WASHINGTON — Next Century Cities released a playbook on tech-powered civic engagement on Thursday detailing lessons learned over the past year among its three Benton Next Generation Engagement Award winners: Austin, Louisville and Raleigh.

The Washington, D.C.-based broadband advocacy group wants the guide to serve as a checklist for cities’ future projects.

Communities are encouraged to engage all stakeholders in a civic tech project area, collaborate across sectors and have their approach match project function.

“The issue of digital inclusion, especially from an urban, inner city perspective, really it’s important that it has an economic imperative,” Kevin Fields, Louisville Central Community Center president, said during the release event at Google’s offices in the nation's capital. “Civic engagement is great. Education is wonderful. We’re champions in both of those spaces, but in order to see the kind of change of conditions in urban environments, we really need to make sure that access to technology has an economic objective whether it be from a business development standpoint to advance a product or service.”

Louisville sited its Gigabit Experience Center in the community center’s Old Walnut Street Development with the hope of encouraging economic development and eliminating poverty in the western part of the city. The Russell neighborhood where it’s located dates back to 1948 and served as the cultural and commercial corridor of Louisville’s black community until the late 1960s. Now the neighborhood is the third-poorest U.S. Census tract in the country.

An anchor institution, the center boasts gigabit-speed internet access that residents can interact with and learn to use for education and work. The center hosts classes, demos and visiting experts teaching digital skills.

“We can use [high-speed internet] not only to attract businesses … but it also allows businesses to grow,” Fields said.

Then there’s Austin’s Smart Work, Learn, Play initiative, which started out working to improve low-income families’ access to transportation but ended up gathering data to calibrate public transit routes.

Declaring 2017 the “Year of Mobility,” Austin is teaching residents how to use digital tools access transit and partnering with stakeholders to learn where they want to go, when only 15 percent of locals had internet as of 2015.

“Mobility is the deciding factor for families that are trying to achieve family self-sufficiency,” said Catherine Crago, Housing Authority of the City of Austin strategic initiatives and resource development head.

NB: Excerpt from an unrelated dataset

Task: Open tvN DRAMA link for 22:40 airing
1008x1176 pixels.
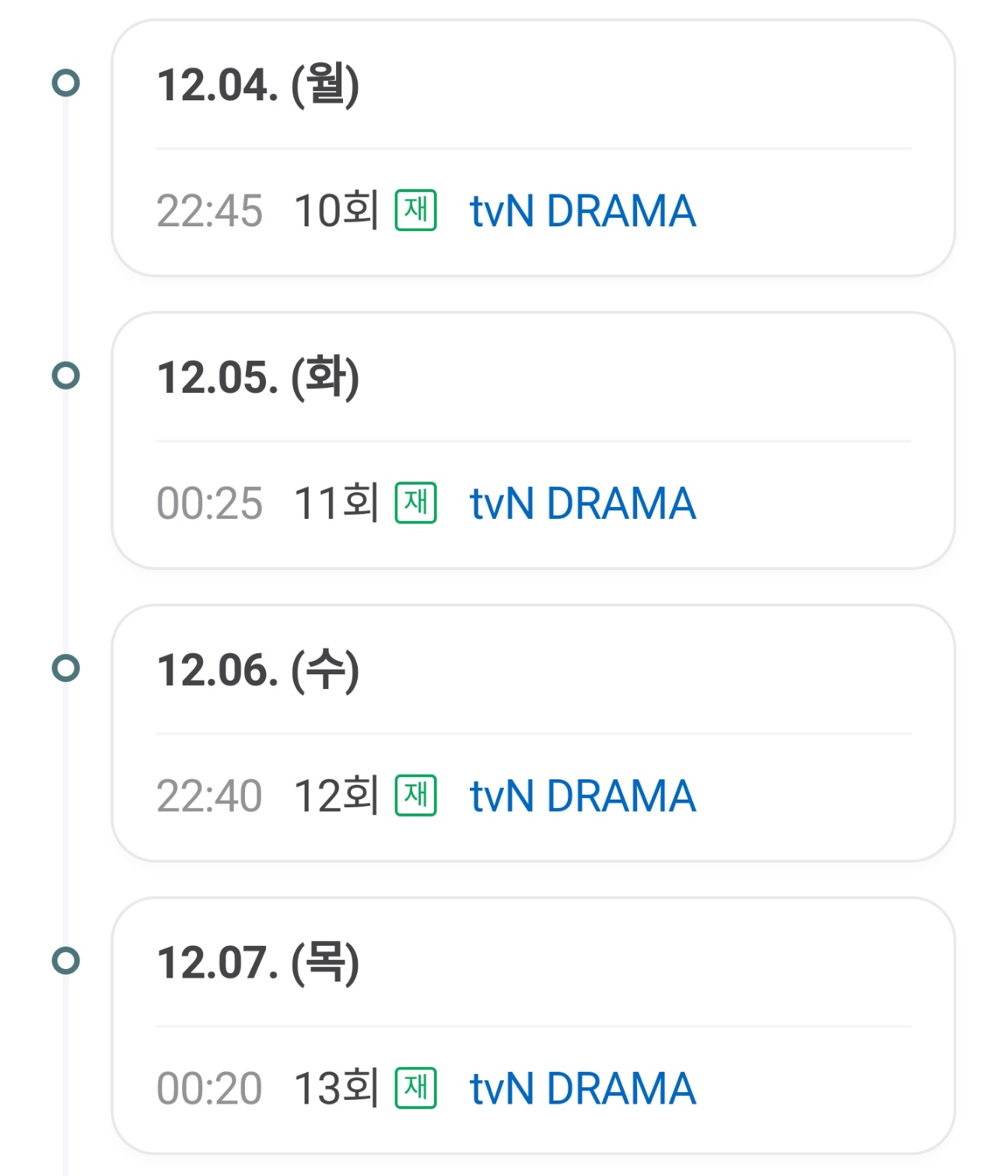Action: (583, 796)
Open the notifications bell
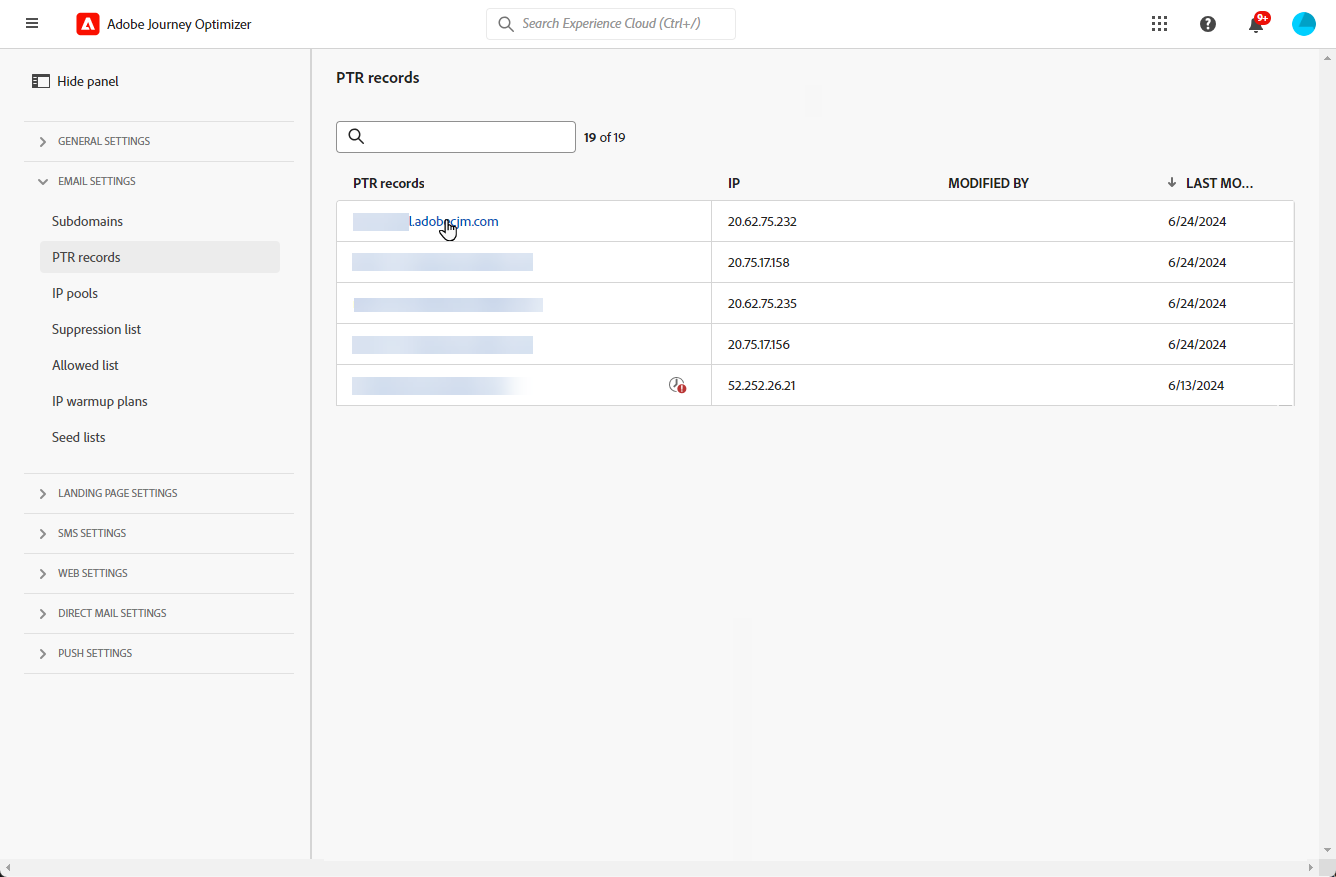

Jan Morgan, now a mobility ambassador for the program, struggled to use a smartphone before taking a computer class through the housing authority.

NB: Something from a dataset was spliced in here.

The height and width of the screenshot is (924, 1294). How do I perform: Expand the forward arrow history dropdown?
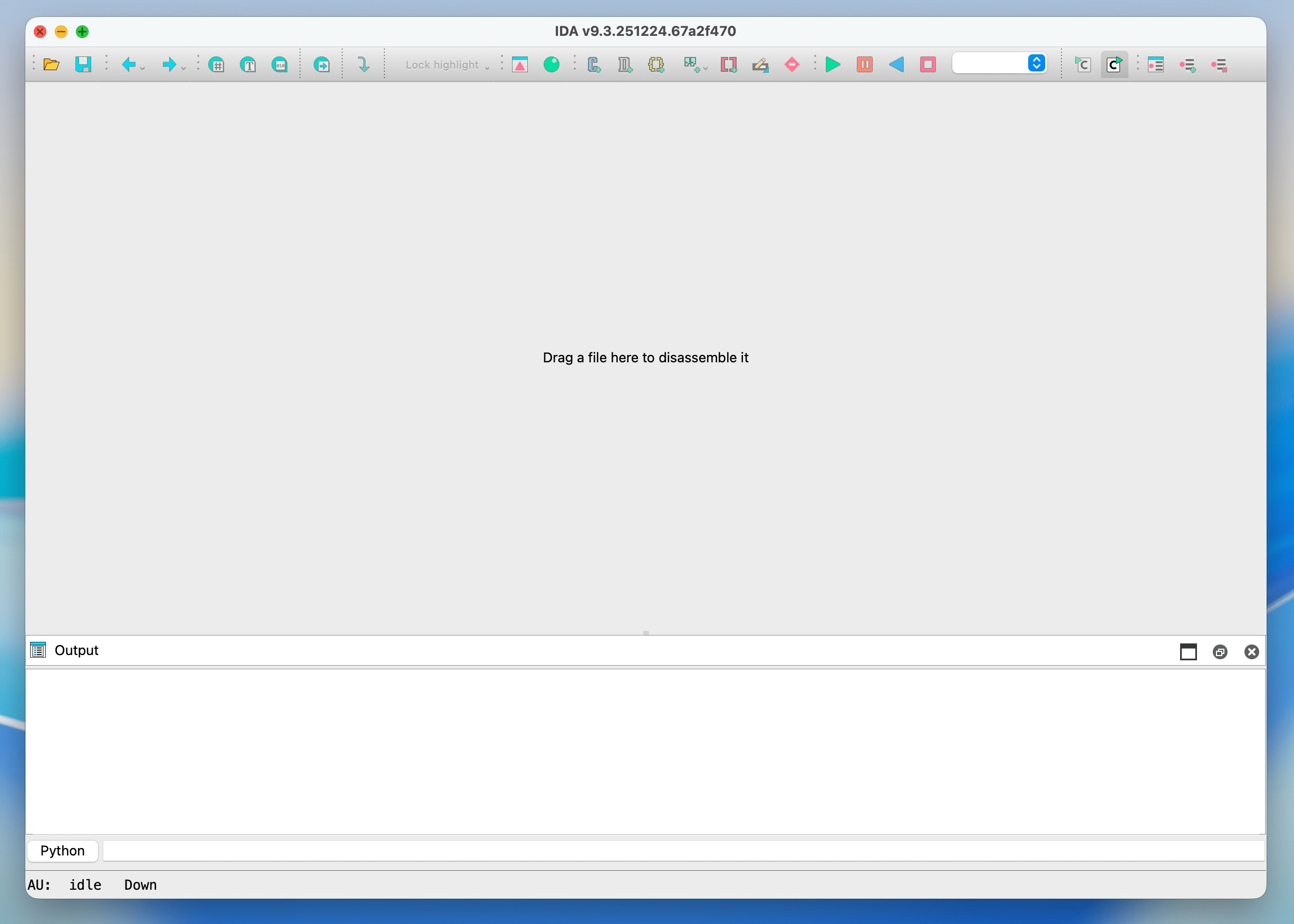184,68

Morgan thought the word app was short for appointment, not application, and the Google Play store was a physical place. Now she teaches installation of mobility apps.

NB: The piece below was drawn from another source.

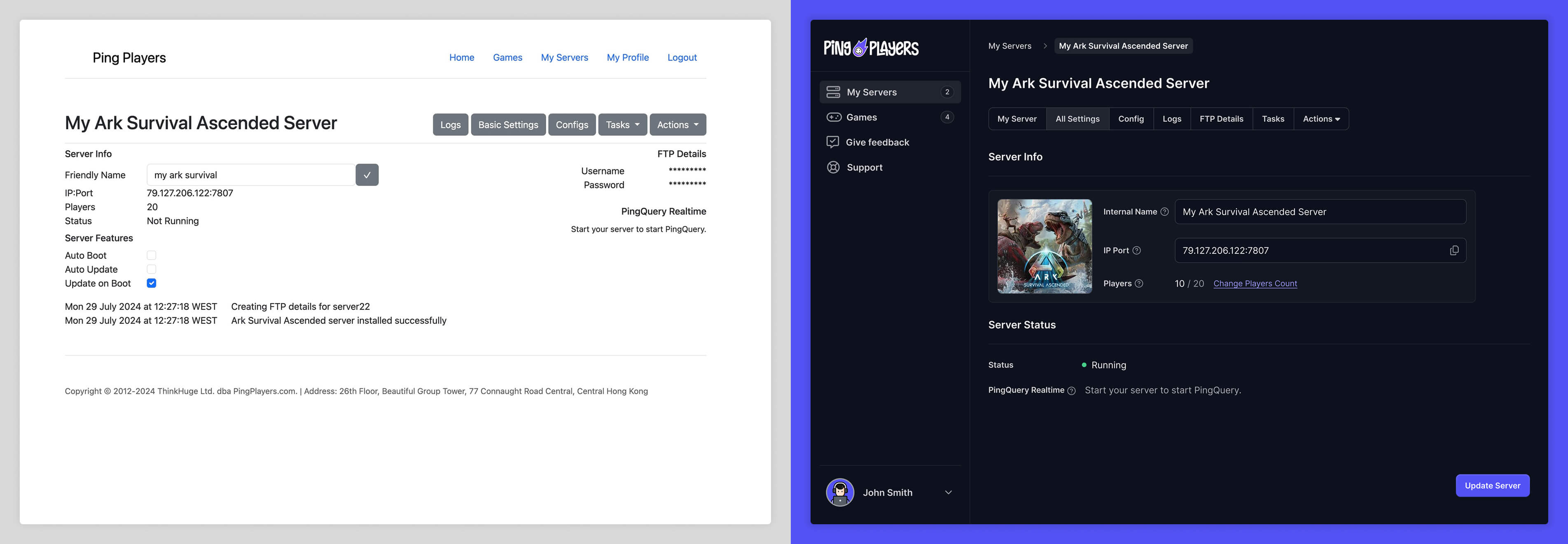Enable the Auto Boot checkbox
The width and height of the screenshot is (1568, 544).
151,255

“We weren’t raised in the language,” Morgan said of most seniors her age.

The people she trains can now use smartphones to attend doctor visits or pick up their prescriptions from the pharmacy, where once the city was simply trying to get more seniors to provide feedback on the siting of a bus stop or make 311 reports. Many now feel they have their “dignity” back, Crago said, when technology was previously passing them by.

Raleigh developed InVision Raleigh, a web app publicly showing how proposed buildings will transform the city and soliciting feedback regarding zoning decisions. A predecessor tool saw 1,800 participants, leading the city to expand the functionality to engage citizens around the built environment.

“Consumer technology now supports engaging citizens in new ways,” said Jim Alberque, Raleigh GIS engagement technology manager.